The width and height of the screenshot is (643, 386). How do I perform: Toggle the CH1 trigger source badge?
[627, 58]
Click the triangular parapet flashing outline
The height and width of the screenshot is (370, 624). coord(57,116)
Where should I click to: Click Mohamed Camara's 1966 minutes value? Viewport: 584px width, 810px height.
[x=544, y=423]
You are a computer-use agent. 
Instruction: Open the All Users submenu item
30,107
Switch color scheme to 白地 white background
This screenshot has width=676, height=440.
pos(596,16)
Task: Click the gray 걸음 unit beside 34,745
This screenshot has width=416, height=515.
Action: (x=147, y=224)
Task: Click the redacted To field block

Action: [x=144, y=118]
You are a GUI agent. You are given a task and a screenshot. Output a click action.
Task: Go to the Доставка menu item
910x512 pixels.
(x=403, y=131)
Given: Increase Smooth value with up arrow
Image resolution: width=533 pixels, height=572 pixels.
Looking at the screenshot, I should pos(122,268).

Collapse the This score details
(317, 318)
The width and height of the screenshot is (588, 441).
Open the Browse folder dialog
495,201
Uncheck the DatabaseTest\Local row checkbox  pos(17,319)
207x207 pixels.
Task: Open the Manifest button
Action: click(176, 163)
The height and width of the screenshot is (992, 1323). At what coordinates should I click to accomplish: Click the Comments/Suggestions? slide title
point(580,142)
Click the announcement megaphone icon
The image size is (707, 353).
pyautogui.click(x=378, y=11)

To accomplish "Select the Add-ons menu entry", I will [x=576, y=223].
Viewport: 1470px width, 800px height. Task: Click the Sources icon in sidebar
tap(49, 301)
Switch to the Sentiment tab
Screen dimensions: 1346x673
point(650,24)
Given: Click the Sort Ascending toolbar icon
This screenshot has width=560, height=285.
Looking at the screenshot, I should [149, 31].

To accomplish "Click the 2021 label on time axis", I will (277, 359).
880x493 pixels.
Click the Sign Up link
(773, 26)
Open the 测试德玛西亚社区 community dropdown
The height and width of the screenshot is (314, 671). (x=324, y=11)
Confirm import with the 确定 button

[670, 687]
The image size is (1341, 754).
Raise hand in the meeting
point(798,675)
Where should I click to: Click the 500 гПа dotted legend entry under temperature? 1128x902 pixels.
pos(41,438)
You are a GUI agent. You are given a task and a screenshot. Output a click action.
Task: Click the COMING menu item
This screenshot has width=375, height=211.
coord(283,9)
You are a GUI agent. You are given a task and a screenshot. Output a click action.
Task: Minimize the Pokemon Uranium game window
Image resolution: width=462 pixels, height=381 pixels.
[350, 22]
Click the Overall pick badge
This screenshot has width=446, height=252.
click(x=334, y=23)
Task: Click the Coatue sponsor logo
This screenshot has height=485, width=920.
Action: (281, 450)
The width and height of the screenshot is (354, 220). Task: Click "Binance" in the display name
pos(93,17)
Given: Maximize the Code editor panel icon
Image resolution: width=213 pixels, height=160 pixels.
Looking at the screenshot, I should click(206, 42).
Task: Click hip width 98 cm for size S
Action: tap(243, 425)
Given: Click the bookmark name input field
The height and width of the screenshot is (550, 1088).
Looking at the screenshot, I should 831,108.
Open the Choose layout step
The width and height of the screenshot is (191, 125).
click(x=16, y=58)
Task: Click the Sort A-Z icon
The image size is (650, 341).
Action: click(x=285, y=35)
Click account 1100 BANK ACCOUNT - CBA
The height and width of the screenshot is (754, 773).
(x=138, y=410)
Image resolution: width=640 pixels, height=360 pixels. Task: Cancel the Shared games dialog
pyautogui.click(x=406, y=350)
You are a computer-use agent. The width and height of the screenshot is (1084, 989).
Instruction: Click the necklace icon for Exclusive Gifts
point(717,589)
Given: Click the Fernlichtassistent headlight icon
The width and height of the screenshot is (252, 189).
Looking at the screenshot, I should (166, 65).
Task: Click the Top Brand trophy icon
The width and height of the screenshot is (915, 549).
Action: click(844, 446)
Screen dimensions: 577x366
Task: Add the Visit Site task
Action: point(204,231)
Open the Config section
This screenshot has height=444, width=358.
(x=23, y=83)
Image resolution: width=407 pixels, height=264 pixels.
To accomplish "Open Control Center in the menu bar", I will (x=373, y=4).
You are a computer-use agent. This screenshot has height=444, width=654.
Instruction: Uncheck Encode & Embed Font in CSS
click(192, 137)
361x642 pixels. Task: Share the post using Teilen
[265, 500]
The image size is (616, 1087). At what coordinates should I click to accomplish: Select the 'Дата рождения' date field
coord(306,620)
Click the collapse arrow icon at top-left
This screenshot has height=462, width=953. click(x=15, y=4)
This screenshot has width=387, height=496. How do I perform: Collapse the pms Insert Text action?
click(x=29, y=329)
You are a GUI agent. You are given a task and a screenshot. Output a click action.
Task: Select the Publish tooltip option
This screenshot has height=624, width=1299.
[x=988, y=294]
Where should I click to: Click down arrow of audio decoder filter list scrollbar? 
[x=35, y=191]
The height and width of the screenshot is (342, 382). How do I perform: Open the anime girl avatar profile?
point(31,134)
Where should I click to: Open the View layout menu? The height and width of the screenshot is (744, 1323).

_ _ _ _ _

Goal of the exercise
Copy all the lines above that hold the string "Switch".

Solved exercise
Switch color scheme to 白地 white background
Switch to the Sentiment tab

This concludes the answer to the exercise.